Given this confluence of circumstances, Fung’s revenue
stream was tied directly to the infringing activity involving
his websites, both as to his ability to attract advertisers and as
to the amount of revenue he received.
This is very worrisome, because contrary to what the court suggests here, the revenue stream is not tied to infringement, but tied to providing a popular service that people want. That is the success of the revenue stream does not increase or decrease with each infringement, but with each use of the overall service — some of which is infringing, some of which is not. Fung doesn’t make any more money if the ad is viewed by an infringing user vs. a non-infringing user. It would seem that this should be a prerequisite for requiring that there be a financial benefit from the infringement.
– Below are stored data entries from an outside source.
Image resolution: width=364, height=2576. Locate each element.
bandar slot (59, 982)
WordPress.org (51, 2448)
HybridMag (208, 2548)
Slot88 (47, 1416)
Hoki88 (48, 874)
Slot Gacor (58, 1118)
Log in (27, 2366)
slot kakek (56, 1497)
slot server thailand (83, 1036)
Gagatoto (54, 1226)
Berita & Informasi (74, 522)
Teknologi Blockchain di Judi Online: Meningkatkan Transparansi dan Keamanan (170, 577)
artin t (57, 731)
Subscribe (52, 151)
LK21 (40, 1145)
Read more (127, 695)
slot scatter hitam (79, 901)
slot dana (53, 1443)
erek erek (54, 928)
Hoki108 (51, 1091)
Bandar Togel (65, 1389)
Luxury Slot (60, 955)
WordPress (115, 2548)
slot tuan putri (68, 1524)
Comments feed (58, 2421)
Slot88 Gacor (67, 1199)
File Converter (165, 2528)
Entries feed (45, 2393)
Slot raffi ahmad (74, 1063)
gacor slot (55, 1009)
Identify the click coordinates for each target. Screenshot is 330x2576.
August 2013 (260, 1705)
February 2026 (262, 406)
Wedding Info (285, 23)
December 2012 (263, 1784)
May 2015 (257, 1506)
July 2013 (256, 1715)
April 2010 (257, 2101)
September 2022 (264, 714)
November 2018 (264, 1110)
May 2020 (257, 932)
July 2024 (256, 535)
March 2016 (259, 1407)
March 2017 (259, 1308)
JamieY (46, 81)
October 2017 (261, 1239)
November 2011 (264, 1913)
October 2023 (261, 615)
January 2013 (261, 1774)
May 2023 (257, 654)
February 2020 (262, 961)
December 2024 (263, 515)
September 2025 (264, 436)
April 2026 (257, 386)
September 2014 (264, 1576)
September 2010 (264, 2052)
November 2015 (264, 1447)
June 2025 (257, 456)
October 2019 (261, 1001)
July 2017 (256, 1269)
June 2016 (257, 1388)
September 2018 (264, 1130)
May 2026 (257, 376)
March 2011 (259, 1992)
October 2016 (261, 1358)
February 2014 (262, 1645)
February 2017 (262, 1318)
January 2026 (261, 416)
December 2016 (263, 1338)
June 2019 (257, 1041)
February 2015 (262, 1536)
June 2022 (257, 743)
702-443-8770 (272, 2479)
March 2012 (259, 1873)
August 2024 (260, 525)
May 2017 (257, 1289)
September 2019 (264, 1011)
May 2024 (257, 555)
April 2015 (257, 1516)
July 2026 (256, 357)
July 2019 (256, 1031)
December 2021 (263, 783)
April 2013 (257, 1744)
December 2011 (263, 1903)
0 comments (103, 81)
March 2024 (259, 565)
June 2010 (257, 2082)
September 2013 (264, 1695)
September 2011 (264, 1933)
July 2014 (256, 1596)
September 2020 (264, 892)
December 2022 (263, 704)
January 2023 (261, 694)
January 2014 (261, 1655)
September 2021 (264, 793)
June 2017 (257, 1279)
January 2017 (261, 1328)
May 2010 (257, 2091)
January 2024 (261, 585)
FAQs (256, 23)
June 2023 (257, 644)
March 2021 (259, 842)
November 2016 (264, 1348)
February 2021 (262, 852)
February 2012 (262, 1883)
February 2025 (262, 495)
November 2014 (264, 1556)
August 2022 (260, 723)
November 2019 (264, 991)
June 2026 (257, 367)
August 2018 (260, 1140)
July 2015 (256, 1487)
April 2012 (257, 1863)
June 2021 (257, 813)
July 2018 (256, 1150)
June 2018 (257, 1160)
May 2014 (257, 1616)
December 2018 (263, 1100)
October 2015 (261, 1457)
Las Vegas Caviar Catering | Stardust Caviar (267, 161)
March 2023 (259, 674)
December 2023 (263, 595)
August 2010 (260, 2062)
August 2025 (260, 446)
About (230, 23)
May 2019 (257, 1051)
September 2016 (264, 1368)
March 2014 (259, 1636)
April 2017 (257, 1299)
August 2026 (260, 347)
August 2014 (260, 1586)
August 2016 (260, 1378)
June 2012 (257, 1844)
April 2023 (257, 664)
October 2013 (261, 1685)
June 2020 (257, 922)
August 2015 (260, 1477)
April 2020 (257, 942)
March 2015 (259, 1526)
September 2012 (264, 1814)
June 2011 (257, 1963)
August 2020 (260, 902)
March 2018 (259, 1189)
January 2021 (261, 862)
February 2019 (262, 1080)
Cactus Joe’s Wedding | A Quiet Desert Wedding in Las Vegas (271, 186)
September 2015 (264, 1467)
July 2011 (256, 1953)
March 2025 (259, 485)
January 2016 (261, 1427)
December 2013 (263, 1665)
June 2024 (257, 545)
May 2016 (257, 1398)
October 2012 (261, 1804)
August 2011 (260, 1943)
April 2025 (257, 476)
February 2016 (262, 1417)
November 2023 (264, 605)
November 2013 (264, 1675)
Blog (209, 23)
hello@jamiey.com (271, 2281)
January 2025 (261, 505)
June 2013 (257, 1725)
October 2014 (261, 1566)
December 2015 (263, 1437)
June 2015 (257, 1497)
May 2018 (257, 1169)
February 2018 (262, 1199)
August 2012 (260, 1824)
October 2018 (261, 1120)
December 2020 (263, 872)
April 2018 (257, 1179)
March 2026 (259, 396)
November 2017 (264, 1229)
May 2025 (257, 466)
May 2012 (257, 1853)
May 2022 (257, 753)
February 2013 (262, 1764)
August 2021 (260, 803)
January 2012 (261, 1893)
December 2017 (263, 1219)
Unfortunately, the court seems to lump this all together as “well there are ads and infringement and more infringement means more ads, so there’s a direct financial relationship.” But, under that theory, then pretty much any website that has any infringement could run afoul of that, and that’s clearly not what the DMCA’s safe harbors were supposed to be about.
Finally, one bit of good news in the ruling is that the court does rule that the injunction is against IsoHunt is too broad. This had been a major concern since the original court ordered a blockade that also blocked legitimate, authorized content. The court recognized this as a problem, noting that the injunction included all sorts of vague language that impose too much of an expectation that Fung can wave some sort of magic wand to block any and all “infringement-related terms in metadata for any webpages.” The court agrees that this is too much:
specifically-named examples, no one reading this injunction can tell what it means for a term to be “widely known to be
associated with copyright infringement.” We understand the desire to build flexibility into the
injunction. But Rule 65(d), overall, prefers certainty to
(ii) of the injunction’s definition of “Infringement-Related
Terms” therefore must be modified to state simply that the
phrase includes specifically named terms.
It also finds that some parts of the injunction are clearly too burdensome for Fung himself:
Fung maintains, and we agree, that certain provisions of
the injunction could be interpreted to prevent Fung from ever
working for any technology company whose services others
might use to infringe copyright, even if those other companies
are not themselves liable for primary or secondary copyright
infringement…. We agree that
insofar as the injunction can be interpreted to prohibit Fung
from seeking legitimate employment, it is more burdensome
than necessary to provide Plaintiffs relief.
On the whole, Fung still has lost big time with this ruling, and I’m still quite concerned about many parts of it. In a few areas the court has cut back on some excesses by the district court but, of course, this case is far from over.